**The task**
For each statement below, say whether it agrees with the review excerpt about Hitchens, giving yes or no and quoting the deciding words. 1. The reviewer says Hitchens equals Voltaire in wit. 2. The reviewer had already reviewed Sam Harris and Richard Dawkins. 3. The reviewer finds much that is new in Hitchens.

--- Quoted text ---

Turris Fortis Catholic Apologetics

From Father's Desk

“The Best Mind of the 18th Century” 

      In a review of Hitchens’ recent bestselling God Is Not Great:  How Religion Poisons Everything, Dr. Benjamin Wiker writes, “One is tempted to quip that Christopher Hitchens is certainly one of the best minds of the 18th century, but that would be to give Hitchens too much credit as an equal to Voltaire in wit.  He is not, and his God Is Not Great presents little of substance beyond what one would hear murmured in Enlightenment salons.”  He continues: 

    Perhaps I am not being fair, or more likely, I have best-seller-atheist-book fatigue after reviewing Sam Harris and Richard Dawkins, and finding in Hitchens nothing new and a lot more of it.  Given the tedious similarity of Harris’ Letter to a Christian Nation, Dawkin’s The God Delusion, and Hitchens’ God Is Not Great, I am beginning to think the triumvirate hatched its literary blitz after a club meeting and all used the same outline.

--- Data extract ---

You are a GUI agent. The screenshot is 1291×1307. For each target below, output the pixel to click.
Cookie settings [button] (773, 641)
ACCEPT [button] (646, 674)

---

**Result**
1. No: "He is not"
2. Yes: "after reviewing Sam Harris and Richard Dawkins"
3. No: "finding in Hitchens nothing new and a lot more of it"